What the task requires ::
Among these entries, count the lines containing the word "computer" and answer with only the number.

Dataset extract ::
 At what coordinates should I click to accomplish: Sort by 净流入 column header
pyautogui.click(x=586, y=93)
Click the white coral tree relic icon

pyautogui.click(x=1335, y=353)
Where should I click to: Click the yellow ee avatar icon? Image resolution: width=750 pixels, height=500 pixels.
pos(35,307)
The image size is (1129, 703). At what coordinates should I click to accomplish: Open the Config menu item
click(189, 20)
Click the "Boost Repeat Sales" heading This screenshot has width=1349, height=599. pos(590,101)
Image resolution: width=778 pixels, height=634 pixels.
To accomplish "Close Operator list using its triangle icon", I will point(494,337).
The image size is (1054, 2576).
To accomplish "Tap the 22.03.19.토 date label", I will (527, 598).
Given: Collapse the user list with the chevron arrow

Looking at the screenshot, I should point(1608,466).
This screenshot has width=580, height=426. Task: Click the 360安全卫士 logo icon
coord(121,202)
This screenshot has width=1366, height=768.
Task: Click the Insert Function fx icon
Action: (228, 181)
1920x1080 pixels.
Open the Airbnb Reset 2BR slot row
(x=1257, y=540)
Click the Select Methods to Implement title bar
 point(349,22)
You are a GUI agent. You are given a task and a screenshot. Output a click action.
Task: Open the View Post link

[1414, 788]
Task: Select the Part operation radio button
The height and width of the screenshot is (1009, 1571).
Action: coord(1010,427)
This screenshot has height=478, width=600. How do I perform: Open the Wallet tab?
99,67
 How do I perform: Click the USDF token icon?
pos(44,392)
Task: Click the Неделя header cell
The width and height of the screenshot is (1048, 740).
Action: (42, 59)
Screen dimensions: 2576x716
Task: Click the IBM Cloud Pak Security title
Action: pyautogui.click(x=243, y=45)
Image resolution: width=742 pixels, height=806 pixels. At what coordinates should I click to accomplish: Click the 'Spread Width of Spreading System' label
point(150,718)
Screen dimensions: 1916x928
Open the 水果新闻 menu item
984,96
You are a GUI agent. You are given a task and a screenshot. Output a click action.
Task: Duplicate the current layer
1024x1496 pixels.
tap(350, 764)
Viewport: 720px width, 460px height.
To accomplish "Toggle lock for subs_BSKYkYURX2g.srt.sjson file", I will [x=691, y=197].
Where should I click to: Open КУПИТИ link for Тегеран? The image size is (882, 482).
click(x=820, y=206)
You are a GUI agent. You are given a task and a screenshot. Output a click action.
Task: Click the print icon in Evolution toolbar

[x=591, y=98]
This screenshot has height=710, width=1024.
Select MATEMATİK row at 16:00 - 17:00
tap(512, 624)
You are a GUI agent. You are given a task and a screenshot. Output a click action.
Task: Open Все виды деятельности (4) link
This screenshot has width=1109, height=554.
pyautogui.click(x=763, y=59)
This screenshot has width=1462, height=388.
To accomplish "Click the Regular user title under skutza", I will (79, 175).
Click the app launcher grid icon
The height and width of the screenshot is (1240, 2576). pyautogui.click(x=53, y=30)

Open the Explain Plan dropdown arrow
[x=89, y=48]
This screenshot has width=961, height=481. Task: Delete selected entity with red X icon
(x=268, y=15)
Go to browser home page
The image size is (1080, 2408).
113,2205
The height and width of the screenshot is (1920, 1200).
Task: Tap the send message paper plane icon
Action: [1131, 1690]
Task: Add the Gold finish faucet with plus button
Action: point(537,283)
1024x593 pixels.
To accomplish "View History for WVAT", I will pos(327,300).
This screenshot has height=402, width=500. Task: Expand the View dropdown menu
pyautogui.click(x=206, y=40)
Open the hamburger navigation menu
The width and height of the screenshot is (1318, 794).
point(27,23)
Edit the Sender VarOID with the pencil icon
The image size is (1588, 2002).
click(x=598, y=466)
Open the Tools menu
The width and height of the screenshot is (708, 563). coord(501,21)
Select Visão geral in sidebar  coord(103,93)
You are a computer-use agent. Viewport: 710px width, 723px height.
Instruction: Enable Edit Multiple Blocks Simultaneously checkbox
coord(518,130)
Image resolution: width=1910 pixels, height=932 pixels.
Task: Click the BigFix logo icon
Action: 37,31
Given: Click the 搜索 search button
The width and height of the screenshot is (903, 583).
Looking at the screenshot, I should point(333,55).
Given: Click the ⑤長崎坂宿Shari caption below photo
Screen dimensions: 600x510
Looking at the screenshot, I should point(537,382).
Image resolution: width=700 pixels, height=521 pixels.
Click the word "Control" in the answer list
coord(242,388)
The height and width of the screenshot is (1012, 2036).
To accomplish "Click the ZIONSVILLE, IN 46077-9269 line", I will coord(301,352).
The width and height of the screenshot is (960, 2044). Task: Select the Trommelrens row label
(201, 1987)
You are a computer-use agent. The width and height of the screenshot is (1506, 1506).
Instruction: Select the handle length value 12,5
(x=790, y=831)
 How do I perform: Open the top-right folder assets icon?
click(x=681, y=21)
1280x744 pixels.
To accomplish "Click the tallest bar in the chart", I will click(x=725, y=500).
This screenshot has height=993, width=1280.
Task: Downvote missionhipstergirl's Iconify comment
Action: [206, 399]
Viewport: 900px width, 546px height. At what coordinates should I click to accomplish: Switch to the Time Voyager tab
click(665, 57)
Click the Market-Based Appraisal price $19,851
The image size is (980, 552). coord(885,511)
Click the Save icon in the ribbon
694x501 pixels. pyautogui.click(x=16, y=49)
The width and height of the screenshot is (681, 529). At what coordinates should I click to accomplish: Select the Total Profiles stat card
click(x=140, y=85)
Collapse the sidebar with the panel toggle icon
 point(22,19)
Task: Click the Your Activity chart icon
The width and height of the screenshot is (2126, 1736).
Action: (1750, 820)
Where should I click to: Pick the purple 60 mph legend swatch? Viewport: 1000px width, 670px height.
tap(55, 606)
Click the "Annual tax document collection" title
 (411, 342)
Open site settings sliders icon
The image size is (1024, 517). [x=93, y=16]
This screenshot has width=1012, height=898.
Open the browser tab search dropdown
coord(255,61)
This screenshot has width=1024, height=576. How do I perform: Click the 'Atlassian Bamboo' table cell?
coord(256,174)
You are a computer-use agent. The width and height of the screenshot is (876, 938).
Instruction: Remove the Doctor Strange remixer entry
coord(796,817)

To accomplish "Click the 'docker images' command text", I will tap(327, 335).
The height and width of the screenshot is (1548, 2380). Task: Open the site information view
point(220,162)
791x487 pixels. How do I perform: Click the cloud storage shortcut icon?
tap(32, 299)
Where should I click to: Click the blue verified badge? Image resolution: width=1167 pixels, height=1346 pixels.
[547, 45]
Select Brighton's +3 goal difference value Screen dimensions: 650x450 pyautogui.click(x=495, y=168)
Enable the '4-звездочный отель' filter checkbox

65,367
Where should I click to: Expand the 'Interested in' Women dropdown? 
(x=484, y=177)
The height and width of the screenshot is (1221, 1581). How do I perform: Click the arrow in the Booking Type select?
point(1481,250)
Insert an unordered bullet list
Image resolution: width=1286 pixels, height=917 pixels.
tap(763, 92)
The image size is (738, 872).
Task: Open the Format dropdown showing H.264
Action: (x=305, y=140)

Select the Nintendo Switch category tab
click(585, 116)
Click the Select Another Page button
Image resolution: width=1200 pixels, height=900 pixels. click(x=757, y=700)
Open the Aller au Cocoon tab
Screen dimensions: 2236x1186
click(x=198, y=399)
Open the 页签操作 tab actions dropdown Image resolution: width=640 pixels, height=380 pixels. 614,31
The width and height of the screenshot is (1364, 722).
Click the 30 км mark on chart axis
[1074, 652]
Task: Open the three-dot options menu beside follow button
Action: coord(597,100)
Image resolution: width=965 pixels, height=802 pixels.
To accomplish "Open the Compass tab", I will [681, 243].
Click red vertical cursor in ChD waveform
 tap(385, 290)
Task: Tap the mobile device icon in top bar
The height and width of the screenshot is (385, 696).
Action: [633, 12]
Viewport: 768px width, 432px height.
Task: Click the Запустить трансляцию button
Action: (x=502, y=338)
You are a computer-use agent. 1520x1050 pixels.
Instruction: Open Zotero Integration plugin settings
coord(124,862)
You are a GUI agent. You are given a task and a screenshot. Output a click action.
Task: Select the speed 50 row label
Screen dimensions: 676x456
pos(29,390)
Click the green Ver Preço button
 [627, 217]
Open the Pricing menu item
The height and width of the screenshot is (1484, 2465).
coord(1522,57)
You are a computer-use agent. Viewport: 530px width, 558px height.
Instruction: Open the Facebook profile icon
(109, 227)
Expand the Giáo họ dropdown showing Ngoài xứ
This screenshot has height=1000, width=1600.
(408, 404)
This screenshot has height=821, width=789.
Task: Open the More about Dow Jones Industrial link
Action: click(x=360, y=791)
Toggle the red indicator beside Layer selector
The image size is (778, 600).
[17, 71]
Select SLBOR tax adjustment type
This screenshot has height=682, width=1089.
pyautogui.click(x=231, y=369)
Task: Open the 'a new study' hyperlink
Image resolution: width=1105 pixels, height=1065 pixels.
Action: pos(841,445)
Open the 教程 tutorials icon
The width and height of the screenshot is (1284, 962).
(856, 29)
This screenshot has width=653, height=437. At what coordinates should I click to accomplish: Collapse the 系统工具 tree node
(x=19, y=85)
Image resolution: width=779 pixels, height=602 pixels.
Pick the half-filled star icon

Written solution ::
5